Clyde's face trembled; he was still pulling himself back from the edge of sobbing. Raising the torn leg of his scrub bottoms, he rubbed a red patch on his calf. "He shocked me. Knocked us both down. I hit him on the head. He got still." He slapped his head, and the noise rang around the room. "He hurt me, and I've gotta… I've gotta take it out of him." He began mumbling incoherently.
The current of electricity from the stun gun must have shorted out the digital transmitter. Which meant the shock had somehow run through Peter's left leg brace. "Can I step forward and look at his body?" David asked. He spoke slowly and clearly, as if to a child.
The pistol snapped back up at his head. "It's a trick. You're here to trick me and-shit, shit… " Clyde began to rock his upper torso, his eyes pressing closed. "Three two one the door back from the
… "
David's head was humming. "Clyde. I'm going to take another step forward. And I'm going to look at Peter. I'm going to do this now." There was something comforting in the knowledge that all his words were being transmitted through the hidden wire to the police officers. It made him feel less alone. Even so, he wondered what was taking them so long to arrive.
Clyde continued to rock, his lips moving silently, but his eyes were open again. David eased slowly forward, and Peter's body came into view behind the desk.
Rage and sorrow mingled, rising from David's gut. He crouched over Peter and raised one eyelid, then the other. He was relieved to see both pupils dilate. Resting two fingers on Peter's neck, he counted his pulse for ten seconds, then multiplied by six. Slightly elevated, around seventy-five beats per minute. He walked his fingers along the back of Peter's head until he found a boggy spot near the base of his skull. A cursory feel revealed it to be a basic hematoma. Peter was going to be fine.
Clyde's body odor hung in the room. The smell was cut with something else, something bitter and medicinal, though David could not place it.
David's lips parted, trembling. He closed his eyes, not wanting to speak, afraid of what he might say. He needed hours to process the scene before him and find the correct words, but he had barely seconds.
David caught a glimpse of guilt and anguish in Clyde's face. Clyde became aware of David's gaze, and anger intensified in the flat stones of his eyes, the change so sudden it was as if he'd donned a mask. "He hurt me, the cripple." He crouched over Peter's head, leering down at him. "You weakling. You got it good." He rubbed the swollen spot on his leg.
David kept his body angled slightly away from Clyde, as if turning from a live bomb.
Clyde looked up at David, his cheeks glistening with sweat. He was breathing hard. "I promised I'd teach you about fear," he said. "It's deep and dark, like a well. I'm gonna put you in it."
David drew one hand slowly behind his back. He had just grasped the shaft of the otoscope when Clyde's eyes snapped back into focus.
"What are you doing? What are you reaching for? Turn around. Turn around! "
As David turned, Clyde shoved him against the window, his hand grazing the wound in David's side. David's forehead banged the glass, and his hands gripped the blinds, bending them. He stifled a cry of pain. Clyde ripped the otoscope from the band of David's pants, and David tensed, waiting for it to be brought down on his head.
But instead, Clyde's voice came, low and amused. "You were gonna hit me with a doctor's toy."

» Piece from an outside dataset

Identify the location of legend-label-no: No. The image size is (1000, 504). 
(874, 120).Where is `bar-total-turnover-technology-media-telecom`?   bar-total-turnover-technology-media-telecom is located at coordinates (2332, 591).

Through the bent blinds, David saw the carpet cleaning van in the alley across the street. Two flashlights dancing on the third floor of the building opposite them. David felt a sinking in his gut when he realized Jenkins, Bronner, and the other units had gone to Peter's old procedure suite-the one that was functional and directory listed. Like Peter's new suite, it was also on the corner of Westwood and Le Conte, so David's directions hadn't helped. If he could mention his true location, the mike would convey it to the cops in the field. Watching the flashlight beams play across the dark rooms across the street, David tried to figure out some way of mentioning his location that Clyde wouldn't find unusual. The cops would never spot his gesturing through the dark window. He only prayed Clyde wouldn't notice the flashlight beams in the other building.
A clicking noise as Clyde played with the otoscope, and then a beam of light on the back of David's head.
Clyde's voice was jumbled in his throat. "I'm talking to you."
David turned his head to the side so the intense light shone across his profile, through the bent blinds, and out the window. He hoped Jenkins and Bronner would spot it. "Yes, Clyde?" He turned his head slightly so the edge of his cheek caught the beam, then moved his head again, creating a flickering light to better catch the cops' attention.
Clyde clicked off the otoscope and tossed it aside. "Were you gonna hurt me with this?"